Lynn Joseph Frazier (December 21, 1874January 11, 1947) was an American educator and politician who served as the 12th Governor of North Dakota from 1917 until being recalled in 1921 and later served as a U.S. Senator from North Dakota from 1923 to 1941. He was the first American governor ever successfully recalled from office. The only other American governor to ever be recalled is Gray Davis, who was recalled in 2003.

Early life 
Frazier was born in Medford, Minnesota. His family moved to North Dakota when he was six years old. Prior to his career in state and national politics, Frazier was a farmer and school teacher. He graduated from Grafton High School in 1892, and Mayville Normal School in 1895. He completed his bachelor's degree at the University of North Dakota and graduated with honors in 1902.

Career
After winning the Republican primary as the Nonpartisan League candidate, Frazier was elected Governor in 1916 with 79% of the vote. Frazier was extremely popular and implemented several reforms such as the establishment of the Bank of North Dakota and the North Dakota Mill and Elevator, which have been a lasting legacy of the Nonpartisan League election success until today.

During the 1919 national coal strike, Governor Frazier took a unique approach to the strike. He declared martial law, took over the mines with United Mine Workers of America contracts and ran them in cooperation with the union.

He was re-elected twice, in 1918 and 1920, but an economic depression hit the agricultural sector during his third term and resulted in a successful private-business-led grassroots movement to press for his recall. In 1921, Frazier was the first governor to be successfully removed from office. Independent Voters Association member Ragnvald Nestos was elected to his place.

After the recall, Frazier was elected in 1922 to the U.S. Senate, again as the NPL candidate on the Republican ticket. He served until losing a bid for re-election in 1940, when he was unseated in the Republican primary by William Langer.

□ □ □ □ □ □ □

• Exercise: Copy out the whole text on Lynn Frazier word for word.

□ □ □ □ □ □ □

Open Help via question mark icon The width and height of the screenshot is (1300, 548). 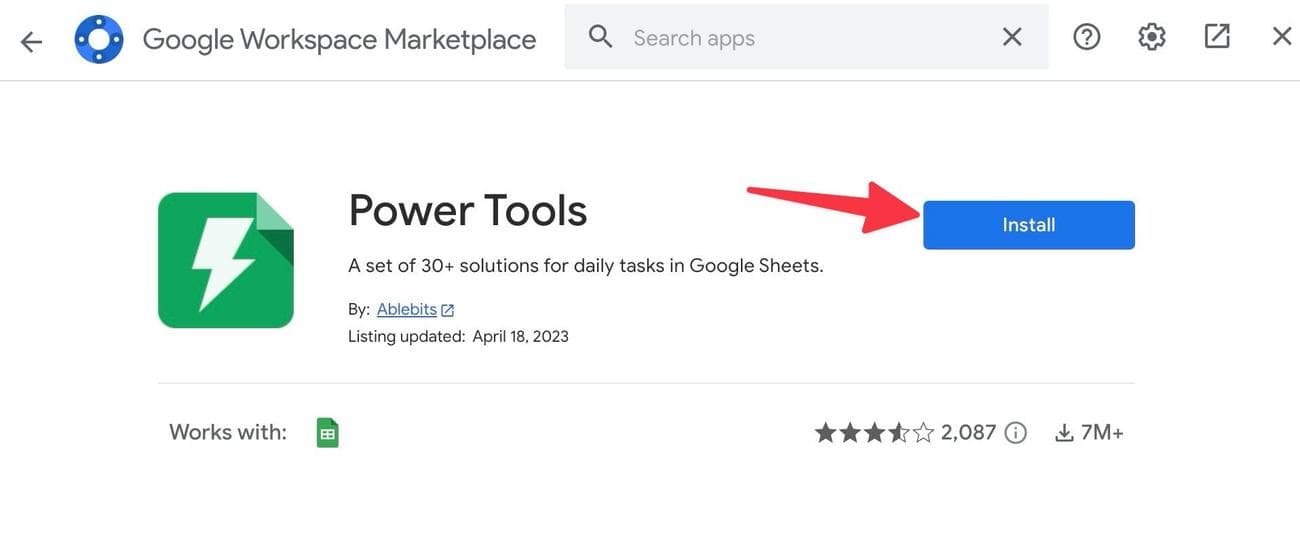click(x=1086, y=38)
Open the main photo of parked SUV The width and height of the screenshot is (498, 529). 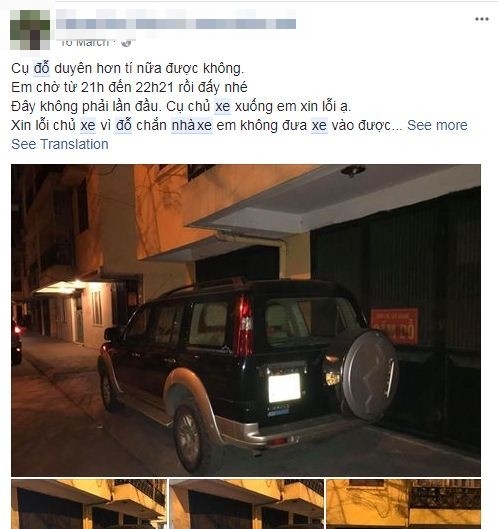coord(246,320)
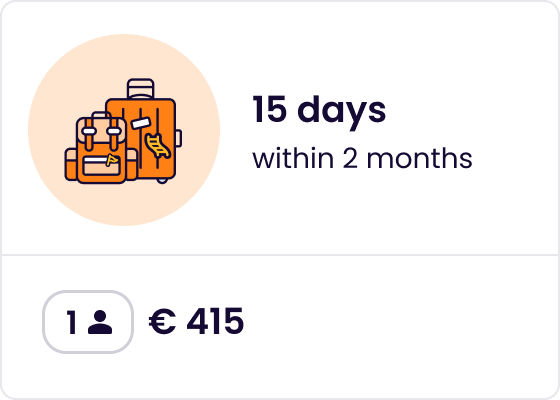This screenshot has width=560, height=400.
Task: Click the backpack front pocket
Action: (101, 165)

□ □ □ □ □ □ □

• Answer to the task:
Lynn Joseph Frazier (December 21, 1874January 11, 1947) was an American educator and politician who served as the 12th Governor of North Dakota from 1917 until being recalled in 1921 and later served as a U.S. Senator from North Dakota from 1923 to 1941. He was the first American governor ever successfully recalled from office. The only other American governor to ever be recalled is Gray Davis, who was recalled in 2003.

Early life 
Frazier was born in Medford, Minnesota. His family moved to North Dakota when he was six years old. Prior to his career in state and national politics, Frazier was a farmer and school teacher. He graduated from Grafton High School in 1892, and Mayville Normal School in 1895. He completed his bachelor's degree at the University of North Dakota and graduated with honors in 1902.

Career
After winning the Republican primary as the Nonpartisan League candidate, Frazier was elected Governor in 1916 with 79% of the vote. Frazier was extremely popular and implemented several reforms such as the establishment of the Bank of North Dakota and the North Dakota Mill and Elevator, which have been a lasting legacy of the Nonpartisan League election success until today.

During the 1919 national coal strike, Governor Frazier took a unique approach to the strike. He declared martial law, took over the mines with United Mine Workers of America contracts and ran them in cooperation with the union.

He was re-elected twice, in 1918 and 1920, but an economic depression hit the agricultural sector during his third term and resulted in a successful private-business-led grassroots movement to press for his recall. In 1921, Frazier was the first governor to be successfully removed from office. Independent Voters Association member Ragnvald Nestos was elected to his place.

After the recall, Frazier was elected in 1922 to the U.S. Senate, again as the NPL candidate on the Republican ticket. He served until losing a bid for re-election in 1940, when he was unseated in the Republican primary by William Langer.